§ **DESCRIPTION OF THE TASK**:
Pick up the text on coping with holidays and conversations after a baby's death from SIDS where it stops, and extend it from its final sentence onward.

During the days and weeks after the baby dies, there will be special events that will certainly be different without your baby. You will face celebrations that focus on the joy of children such as Christmas, Mother's Day, Father's Day, and Halloween. Holiday reminders will be all around you in the stores, on television, and in newspapers and magazines.
Holidays and special events are reminders that life goes on around you. You will be torn between how holidays and festive occasions are normally celebrated and how you are gong to celebrate them without your baby. You may feel anxious, sad, and empty and may long to have your baby be part of the special times that usually involve the whole family.
WHAT TO EXPECT AS YOU FACE THE SPECIAL TIMES
The first year after your baby's death will be the hardest, and your baby's first birthday and the anniversary of his or her death may be two very difficult times.
Even if you seem better, the sadness and pain may return. It will be hard to be around other children, especially babies. These are normal feelings.
It is OK to celebrate and enjoy these times. It is OK to laugh and cry at the same time. You can go from laughing to crying very quickly.
Other children in your family will need help during the holidays to celebrate as they have in the past or to understand why things are different.
These are difficult and personal choices.
Families gather for both sad and happy occasions. Happy times and sad times often bring families closer together.
Holidays, weddings, graduations, and reunions are times for celebrations. Everyone is expected to be happy. Relatives and friends want you to join in as you have in the past.
Friends and relatives want...
TALKING ABOUT SIDS
It is hard to understand how babies can die for no apparent reason. Explaining SIDS to others is difficult. Sometimes it is helpful for a close friend or relative to provide information to others for you.
Sometimes people have wrong ideas about SIDS. SIDS is not caused by smothering, choking, infections, or allergies. People may say things that are not true. Some people might give you information that has not been proven or compare the death of your baby to another death they know about. They offer many types of information in hopes of helping you feel better.
Others may ask questions and make comments about your baby. Sometimes their remarks will make you feel like you did something wrong or that you did not take proper care of your baby.

§ **INFORMATION SUPPLIED**:
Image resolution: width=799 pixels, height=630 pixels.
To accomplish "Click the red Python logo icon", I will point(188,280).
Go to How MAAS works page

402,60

§ **EXERCISE OUTPUT**:
MAKING SPECIAL TIMES EASIER
As you approach an anniversary, holiday, or special event, do something to remember your baby and to help ease your anxiety. Thinking about how you are going to handle such an occasion is often worse than the actual event. For example, having a memorial service or going to the cemetery before the occasion might comfort you.
Realize that sadness and confusion may remain with you during these times. Feelings of anger, pain, and loss of control do not necessarily mean that you are not recovering from the loss.
Make changes in the way you celebrate holidays and special events. These changes may be temporary or permanent.
Take care to remember that other children and family members will want to continue to celebrate the occasion as usual.
Start a new tradition in memory of your baby.
Talk or write to other parents whose baby has died. Find out how they have coped with the special occasions.
The memories you have of anniversaries, holidays, and special events are of celebrations and family times together. Now you face these times feeling empty without your baby. You have a different outlook about such occasions and may have images of how you would have shared the moments with your baby.
While sadness will remain with you forever, the memories of your baby are some of the most important "keepsakes" you will have. You can treasure them. You can share them with others.
Family and friends often feel they will cause you more pain by talking about your baby. Let them know if you want to talk and together you can build memories.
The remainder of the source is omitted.